Die Idee zu einem europäischen Jugendwettbewerb für Gitarre existierte bei der European Guitar Teachers Association (EGTA) seit Jahren. Im Juni ist es endlich so weit: In Velbert findet der Andrés-Segovia-Wettbewerb statt.

Schon der Name des Wettbewerb lässt erkennen, welch hoher Stellenwert diesem musikalischen Kräftemessen junger Künstler beigemessen wird: Der 1987 verstorbene Spanier Andrés Segovia gilt als eine der Gitarrenlegenden des 20. Jahrhunderts. Als Ehre empfand seine Witwe Marquesa Emilia Segovia die Namensgebung und war deshalb bereit, die Schirmherrschaft des in Europa einzigartigen Wettbewerbs zu übernehmen. Alle zwei Jahre soll er nun hier über die Bühne gehen.

Für vier Tage wird Velbert im Sommer sozusagen der Nabel der Welt des bis zu 19-jährigen europäischen Gitarrennachwuchses sein. Wir haben 89 Teilnehmer in drei Altersgruppen, berichtet Giselher Jung von der Musik- und Kunstschule, der mit seinen Schülern Vicente Mozos und Fabian Hinsche selbst Hochkaräter im Rennen hat. Es gab Resonanz weit über Europa hinaus, aber da mussten wir leider absagen, bedauert der Musikpädagoge.

Heinz Jürgen Küpper, als Leiter der Musik- und Kunstschule Mit-Initiator und Jury-Vorsitzender, lobt Verwaltung und Politik, bei denen das Echo von Anfang an äußerst positiv gewesen sei. Allerdings habe erst die Unterstützung von Karstadt dafür gesorgt, dass aus der Idee Wirklichkeit werden konnte.

Natürlich habe nicht nur reine Selbstlosigkeit zum Engagement geführt, wie Peter Weitenhagen, Geschäftsführer der Velberter Karstadt-Filiale, unumwunden zugibt: Wir sind der Meinung, dass Erlebnis dazu gehört, um Kunden langfristig zu binden.
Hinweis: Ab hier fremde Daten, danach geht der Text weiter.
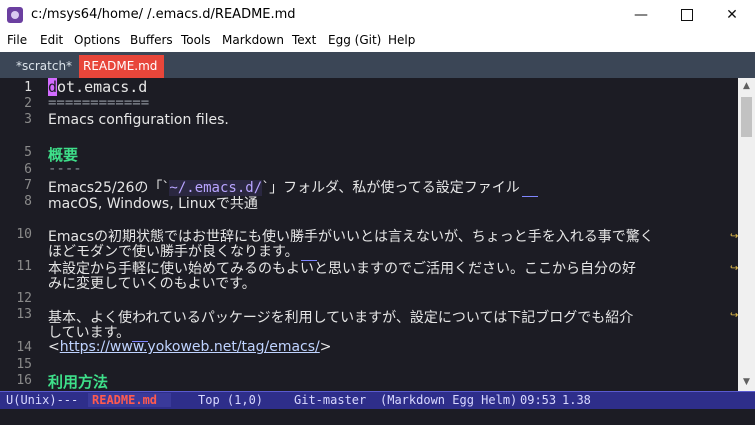  I want to click on major-minor-modes: (Markdown Egg Helm), so click(448, 400).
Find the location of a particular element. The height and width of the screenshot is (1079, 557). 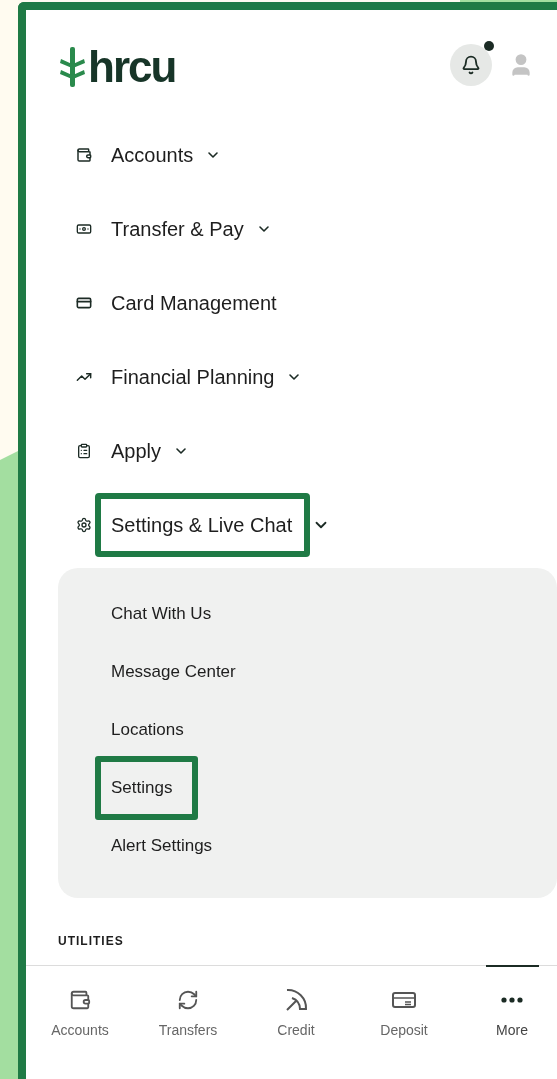

settings-icon is located at coordinates (84, 525).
Weil die Zusammenarbeit mit der Musik- und Kunstschule bisher gut funktioniere - etwa in Sachen Musical -, habe sich das Sponsoring dieses Wettbewerbs mit Geld und Sachmitteln angeboten.

Alfred Eickholt, Bundesvorsitzender der deutschen Sektion der EGTA, freut sich darüber, dass mit dem neuen Wettbewerb eine große Lücke worden sei. Jugend musiziert beispielsweise böte sich für Solo-Gitarristen nur alle drei Jahre an. Außerdem würden nicht nur Geldpreise, sondern auch Stipendien vergeben.

Begleitet wird der Wettbewerb vom 21. bis zum 24. Juni mit einem großen Rahmenprogramm von Konzerten und einem Flamenco-Abend.